Cosmos DB is throttling your requests because you’re exceeding the provisioned throughput, leading to 429 Too Many Requests errors.

Common Causes and Fixes for Cosmos DB 429 Errors

  1. Under-provisioned Request Units (RUs) for your workload: This is the most frequent culprit. Your database operations (reads, writes, queries) consume RUs, and if the total consumption consistently exceeds your provisioned throughput, Cosmos DB will throttle you.

    • Diagnosis: Monitor the RU Consumption metric in the Azure portal for your container. Look for spikes that correlate with your application’s error logs. You can also use the x-ms-cosmos-server-used-request-units header in your responses during periods of high traffic to see how many RUs a specific operation consumed.
    • Fix: Increase the provisioned RUs for the container or database. If your workload is highly variable, consider using Autoscale.
      • Manual Scale: In the Azure portal, navigate to your Cosmos DB account -> your database -> your container. Under "Scale," change "Manual Throughput" to a higher value (e.g., from 400 RU/s to 1000 RU/s).
      • Autoscale: Select "Autoscale" and set the maximum RU/s (e.g., 4000 RU/s). Cosmos DB will scale between 10% of the maximum and the maximum automatically.
    • Why it works: By increasing the available RUs, you provide more capacity for your operations, preventing them from hitting the provisioned limit and triggering throttling.
  2. Inefficient Queries or Operations: A single, complex query or a high volume of small, inefficient operations can consume a disproportionate amount of RUs.

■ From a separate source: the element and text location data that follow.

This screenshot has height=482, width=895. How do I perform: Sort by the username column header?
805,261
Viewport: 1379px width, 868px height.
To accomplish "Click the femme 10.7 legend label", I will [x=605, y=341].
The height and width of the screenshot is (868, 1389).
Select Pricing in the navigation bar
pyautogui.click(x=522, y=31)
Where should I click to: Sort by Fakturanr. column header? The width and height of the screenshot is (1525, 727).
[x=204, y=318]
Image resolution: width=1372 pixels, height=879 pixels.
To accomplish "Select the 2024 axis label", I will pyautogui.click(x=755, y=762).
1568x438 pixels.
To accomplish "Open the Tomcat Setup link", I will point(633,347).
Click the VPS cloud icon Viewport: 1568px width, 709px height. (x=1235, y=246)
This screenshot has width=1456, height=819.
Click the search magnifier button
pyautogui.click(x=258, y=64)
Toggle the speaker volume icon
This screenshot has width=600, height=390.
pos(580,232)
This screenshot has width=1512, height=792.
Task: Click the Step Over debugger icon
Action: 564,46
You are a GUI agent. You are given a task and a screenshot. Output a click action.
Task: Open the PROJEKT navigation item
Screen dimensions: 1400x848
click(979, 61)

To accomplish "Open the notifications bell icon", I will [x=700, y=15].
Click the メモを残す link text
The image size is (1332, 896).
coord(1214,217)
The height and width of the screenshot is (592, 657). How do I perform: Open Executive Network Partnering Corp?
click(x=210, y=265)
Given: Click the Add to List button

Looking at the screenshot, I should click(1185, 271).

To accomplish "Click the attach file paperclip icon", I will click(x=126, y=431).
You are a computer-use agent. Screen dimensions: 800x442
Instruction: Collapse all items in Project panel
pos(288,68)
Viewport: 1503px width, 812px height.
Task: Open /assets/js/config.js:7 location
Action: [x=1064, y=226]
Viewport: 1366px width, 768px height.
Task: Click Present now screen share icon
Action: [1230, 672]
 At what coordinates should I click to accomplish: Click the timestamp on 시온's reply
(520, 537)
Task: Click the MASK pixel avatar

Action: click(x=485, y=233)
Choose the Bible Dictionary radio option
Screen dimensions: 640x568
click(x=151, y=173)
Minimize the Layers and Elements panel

    • Diagnosis: Use the Azure portal’s "Performance" tab for your container to examine "Top Queries" by RU consumption. Analyze queries that are frequently appearing or consuming a high percentage of RUs. Check application logs for frequent, small read/write operations on the same items.
    • Fix: Optimize your queries. This might involve:
      • Adding appropriate indexing (e.g., ensure you’re indexing fields used in WHERE clauses, ORDER BY, and JOIN).
      • Avoiding SELECT * and only projecting the fields you need.
      • Breaking down complex queries into smaller, more manageable ones.
      • For frequently read items, consider using a "read-heavy" pattern where you fetch the item once and cache it in your application, rather than repeatedly querying for it.
      • Example Indexing Fix: If you frequently query by categoryId, ensure your indexing policy includes an index for it. For example, in the indexing policy JSON, you might have:
        {
            "indexingMode": "consistent",
            "automatic": true,
            "includedPaths": [
                { "path": "/*" }
            ],
            "excludedPaths": [
                { "path": "/\"_etag\"/$*" }
            ],
            "compositeIndexes": [],
            "spatialIndexes": []
        }
        
        To optimize for categoryId, you’d add an index for it, or if you already have /*, ensure it’s not being overridden by an exclusion. More specific indexing:
         "includedPaths": [
            { "path": "/categoryId" }, // Example for a specific field
            { "path": "/*" } // Catch-all if needed, but specific is better
        ]
        
    • Why it works: More efficient queries and operations consume fewer RUs per execution, reducing the overall RU pressure on the system and making your provisioned throughput last longer.
  3. Hot Partitioning: If your data is not evenly distributed across partitions, one or a few partitions can become a bottleneck, consuming all the RUs allocated to that partition and causing throttling, even if overall RU consumption is low.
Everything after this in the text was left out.